DDN generates QLC SSD array for generative AI training

DDN has unveiled an upgraded A1400 X2 ExaScaler array for AI and machine learning storage workloads that uses QLC SSDs and adds a compression facility for higher capacity.

ExaScaler is DDN’s Lustre-based scaleout and parallel file system software. QLC SSDs have a 4bits/cell format enabling the die to hold more data than a TLC (3bits/cell) arrangement at the cost of slower IO speed and shorter endurance. DDN says its new compression feature has been optimised for HPC and AI workloads.

Kurt Kuckein, DDN’s marketing VP, told us: “Over the last four or five years, we’ve seen this uptake in enterprise customer interest around DDN system, specifically driven by these AI algorithms. And that has really taken off this year with the broad interest in generative AI, ChatGPT and others have really driven interest in our AI solutions, especially in conjunction with the Nvidia SuperPOD systems.”

Senior Veep of Products James Coomer tells us that DDN has about 48 A1400X2 arrays supporting Nvidia’s largest SuperPODs: “All the other SuperPODs in the world, the vast majority of them, are running just multiples of the same unit.”

Adding QLC flash and compression to the A1400 X2 array “delivers both the best performance, as well as really good flash capacity for customers.” This system can provide 10x more data than competing systems and use a fraction of their electrical energy, he claimed. It uses 60TB QLC drives, enabling 1.45PB capacity in a 2RU x 24-slot chassis, doubling capacity per watt compared to the 30TB SSDs available from other suppliers.

The A1400X2 QLC uses a standard A1400X2 controller (storage compute node), in a 2RU chassis. It has 732TB of TLC SSD storage and a multi-core, real-time RAID engine and controller combo that can pump out 3.5 million IOPS and 95GBps. This can have two, four or five SP2420 QLC SSD expansion trays added to it, linked across NVMe/oF and Ethernet. Each tray holds up to 2.9PB of raw QLC capacity. That’s 2.3PB usable which, after compression, becomes 4.7PB effective.

The maximum effective QLC capacity is 11.7PB in a fully configured system. DDN claims the new array provides an up to 80 percent cost saving versus a comparable capacity TLC array, and enables apps to run faster than an NFS array. The added client-side compression uses array CPU cycles but, because the resulting dataset is smaller, the overall read and write performance is about the same.

DDN says its QLC version of the A1400X2 has a better price per flash TB than its existing TLC version which delivers better IOPS, up to 70 million, and throughput per rack.
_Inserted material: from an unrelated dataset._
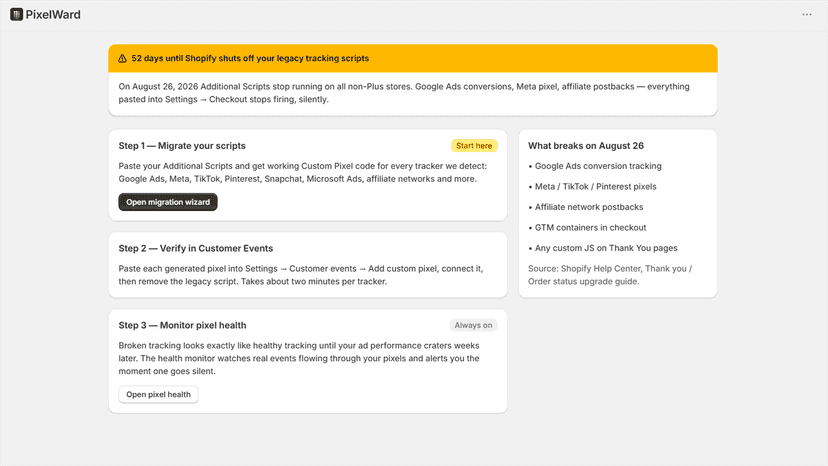
Task: Select Any custom JS on Thank You pages
Action: (x=603, y=248)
A hybrid TLC flash/disk system offers an even lower price per TB. It says it can meet datacenter AI storage budgets at three levels: either optimized for sheer performance, for price/performance, or for lower costs. 

It is generally thought that the larger the model dataset used for training machine learning models, the better the result. That would encourage use of DDN’s A1400X2 QLC array. DDN also sees possibilities for it in other application areas, such as realistic 3D and immersive universes in gaming, protein and molecule creations for drug discovery, and autonomous driving. 
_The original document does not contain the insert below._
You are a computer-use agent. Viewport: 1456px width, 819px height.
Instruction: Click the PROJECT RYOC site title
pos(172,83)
DDN says its A1400X2 QLC system design does not need the internal switches and networks used by scale-out NAS systems, which are based around a controller chassis talking to flash JBOFs through a switched network. That helps lower its rackspace occupancy, cost and management complexity.
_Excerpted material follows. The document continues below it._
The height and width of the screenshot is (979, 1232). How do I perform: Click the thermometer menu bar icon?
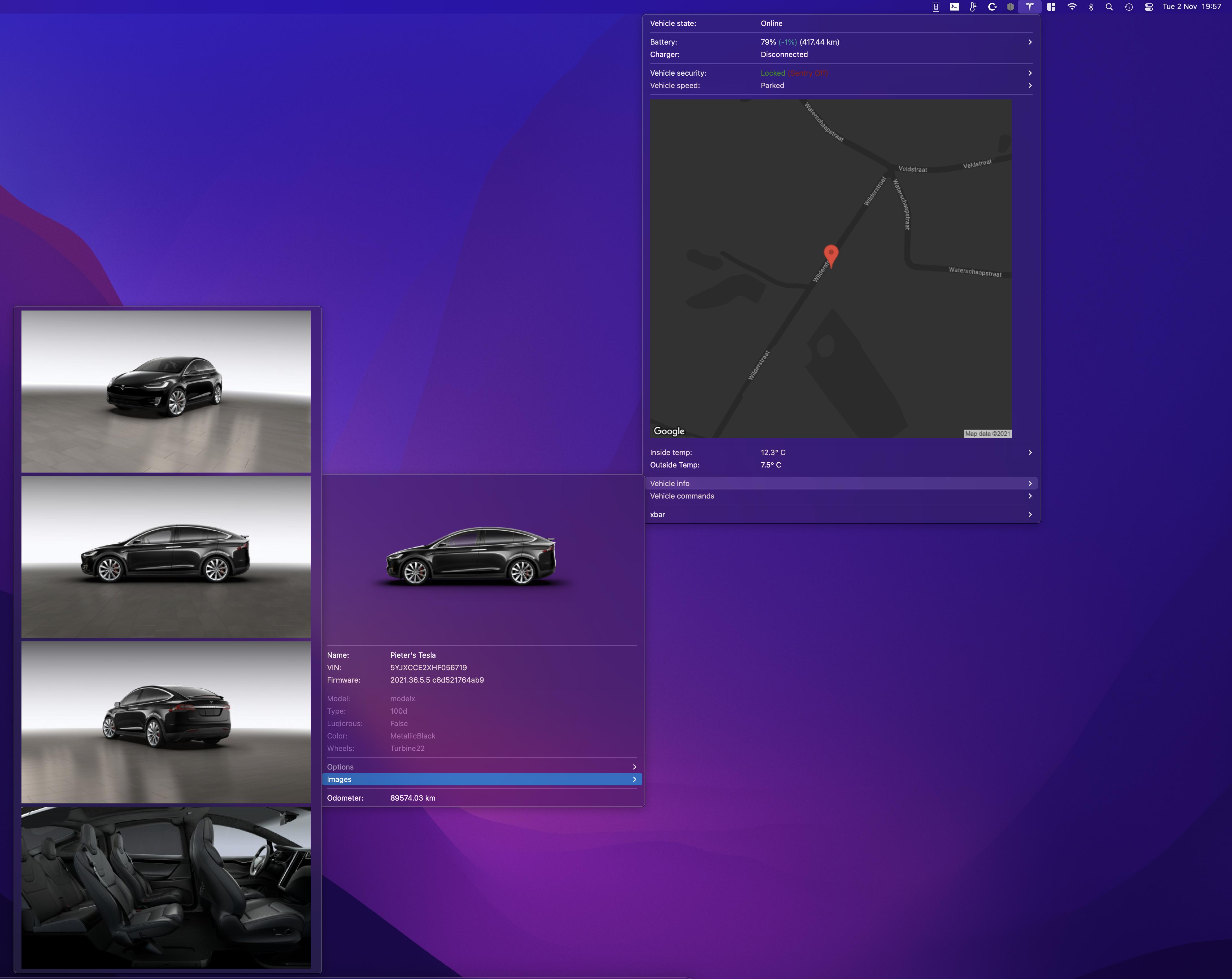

Coomer said: “Today’s QLC scale-out NAS systems offer low cost and high capacity, but they are extremely inefficient with IOPS, throughput and latencies, making them unusable for high-performance environments such as AI, machine learning, and real-time applications.”

Given that VAST Data has just announced SuperPOD certification for its scale-out NAS system, and says that parallel file systems are complex compared to NAS, we are going to see the two competing for the same customers. We could see customers new to AI model training who currently use NAS and not a parallel file system, go with VAST, in preference to DDN. Existing parallel file system users could possibly find that the A1400X2 QLC slides more easily into their workflows than a NAS-based system.

NetApp has recently announced a QLC flash array (AFA C-Series), joining Dell (PowerScale), Pure Storage (FlashBlade//E) and VAST Data. QLC flash is now a mainstream technology.

The 60TB drives make a huge capacity increase possible over 30TB drives and we know Solidigm has 60TB QLC SSDs coming. Kioxia and other NAND fabricators/SSD suppliers are bound to follow suit but maybe not Micron – it’s plugging away at higher capacity TLC drives built with 232-layer technology.

DDN will ship its A1400X2 QLC systems in the June-August period.